• [Extrait de page]

2 - La deuxième question s’adresse aux pouvoirs publics.

Faut- il rendre les cotisations " obligatoires " ou pas ? (nous nous situons ici dans l’hypothèse d’un 3e étage de notre système de retraite).

Cette question renvoie à un débat de type macro- économique, à la fois très classique, et en même temps très complexe, qui oppose deux visions du rôle de l’épargne par rapport à la croissance économique.

En simplifiant :

- la vision libérale et néoclassique où l’épargne est l’élément moteur de l’investissement et de la croissance,
- la vision keynésienne où seul l’investissement est considéré comme le moteur de la croissance et, par voie de conséquence, de la formation de l’épargne.

Cette vision militerait, si l’on retient la perception keynésienne de la croissance, à rendre obligatoire les cotisations du troisième étage, dans la mesure où ce mécanisme ne diminuerait pas le potentiel de croissance économique de notre pays.

3 - La troisième question s’adresse plutôt aux investisseurs financiers, que pourraient être notamment les mutuelles, pour reprendre l’hypothèse de ce conclave.

- Ce qui est frappant aux États- Unis lorsque l’on regarde la façon dont s’organisent et se comportent les grands investisseurs, c’est le constat de leur très grande opacité.
- Ces grands investisseurs sont excellents lorsqu’il s’agit d’exiger des entreprises un maximum de transparence.
- Ils sont, par contre, complètement muets, s’agissant de leur propre gouvernance d’entreprise. Pourquoi ? Parce qu’ils sont gérés par des structures fermées, non cotées, non soumises à des informations de type obligatoire (c’est le cas par exemple des plus gros investisseurs comme Fidelity, Templeton, Vanguard...). Comme si être gestionnaire pour le compte de tiers les dispensait de toute obligation d’information sur eux- mêmes.

• [Enregistrements fournis]

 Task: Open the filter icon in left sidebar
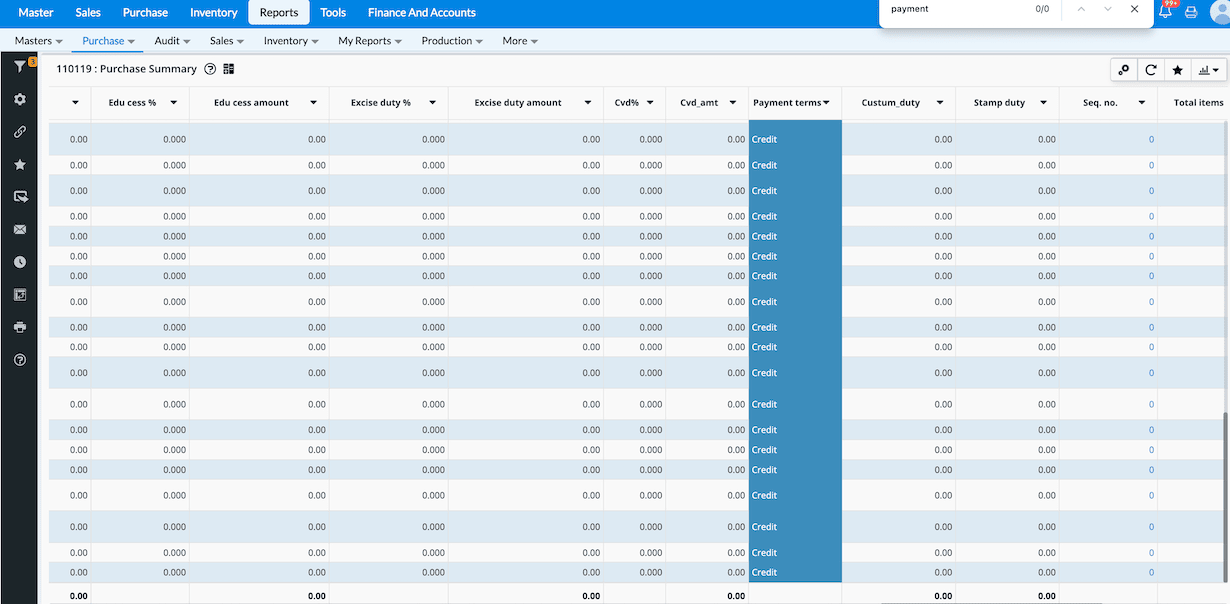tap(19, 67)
* * *
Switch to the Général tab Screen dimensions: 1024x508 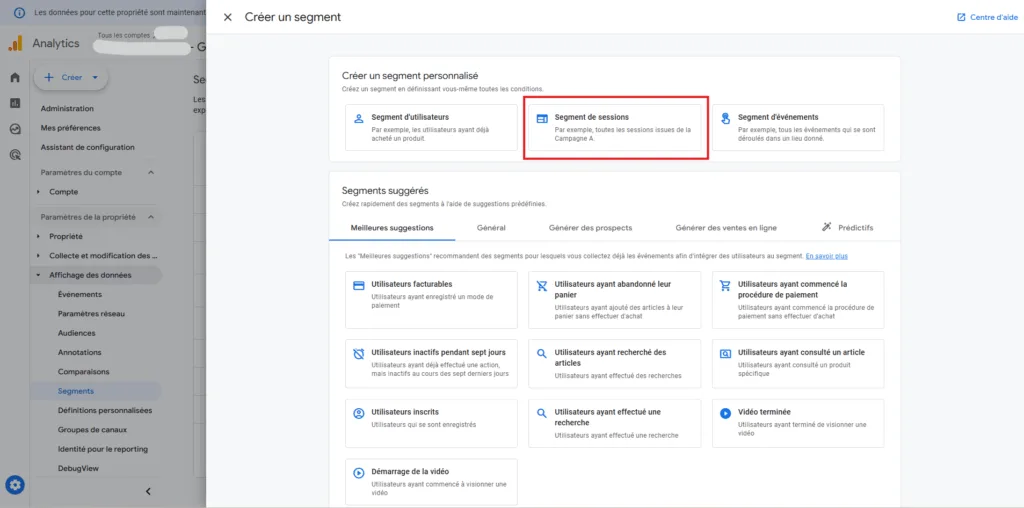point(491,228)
==
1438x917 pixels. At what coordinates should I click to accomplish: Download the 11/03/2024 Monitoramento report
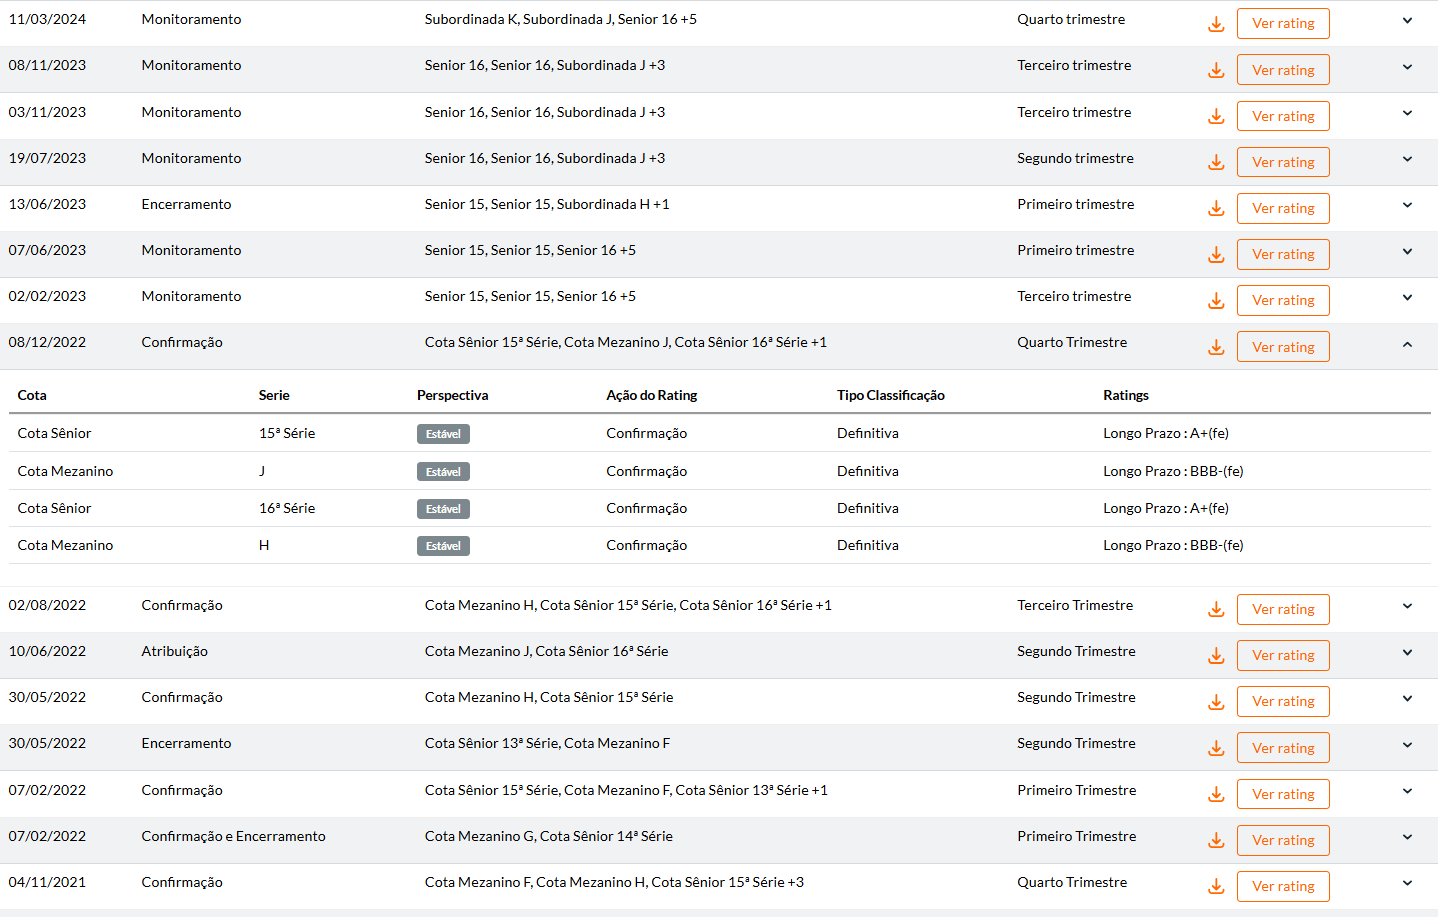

• [Tâches demandées]
1: Reformulez plus brièvement le paragraphe de l'extrait qui commence par « Cette question renvoie à un débat », en conservant ses faits principaux.
2: Reproduisez, s'il vous plaît, le passage de l'extrait allant de « Faut- il rendre » à « la croissance économique. ».
Les enregistrements sont un matériau indépendant de l'extrait.

• [Résultats]
1: Cette question relève d'un débat macroéconomique à la fois classique et complexe, qui oppose deux visions du rôle de l'épargne dans la croissance économique.

2:
Faut- il rendre les cotisations " obligatoires " ou pas ? (nous nous situons ici dans l’hypothèse d’un 3e étage de notre système de retraite).

Cette question renvoie à un débat de type macro- économique, à la fois très classique, et en même temps très complexe, qui oppose deux visions du rôle de l’épargne par rapport à la croissance économique.